The purpose of this project is to observe trend and seasonality in the sales of products and applying different timeseries and causal models to predict sales for future periods and to choose the best model that has lower mean absolute percentage error.
- Seaborn, matplotlib for visualizing graphs.
- Statsmodels for exponentioal smoothing, ARIMA.
- Sklearn for regression.
Data was taken from kaggle. CSV file is present in this repository.
- Lineplot to visualize trend in the data.
- ACF and PACF plots for identifying autocorrelation.

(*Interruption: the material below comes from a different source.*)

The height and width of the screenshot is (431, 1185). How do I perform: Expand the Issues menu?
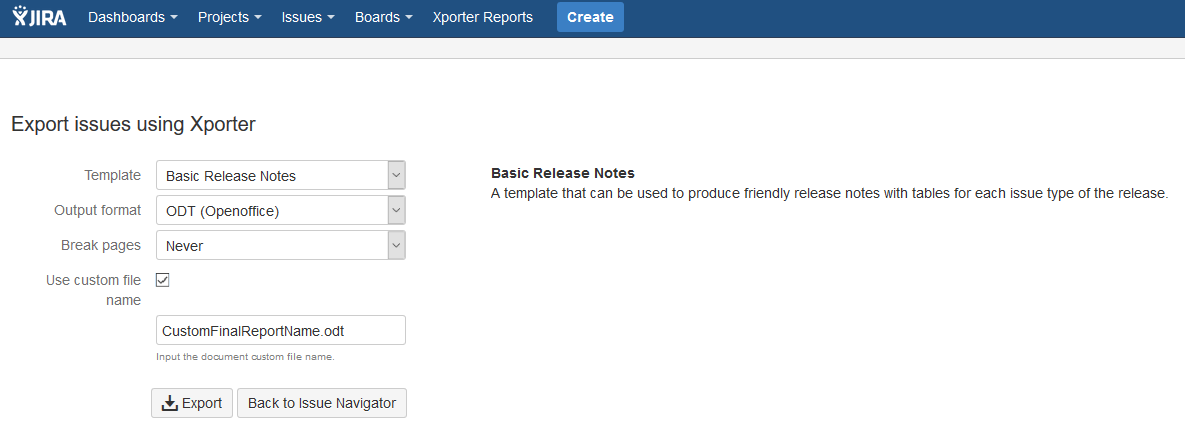click(307, 17)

- Heat map for identifying correlation in the new created features.
- Holt Winters Model
- ARIMA - Autoregressive integrated Moving Average
- SARIMA - Seasonal ARIMA
- Causal Model - Linear Regression Model
Method | MSE | MAPE |
---|---|---|
Holt's winter | 12.43 | 24.44 |
SARIMAX | 10.46 | 20.56 |
Regression | 8.86 | 15.74 |
Model is trained on the data of first 10 months and tested on 2 months data. MAPE for holt winter is 24.44%, for SARIMA is 20.55% and regression is 15.74%. New features are created using different lags and rolling mean, max and min and amongst them best 5 features are selected using recursive feature elimination technique and the regression model is trained based on those 5 features.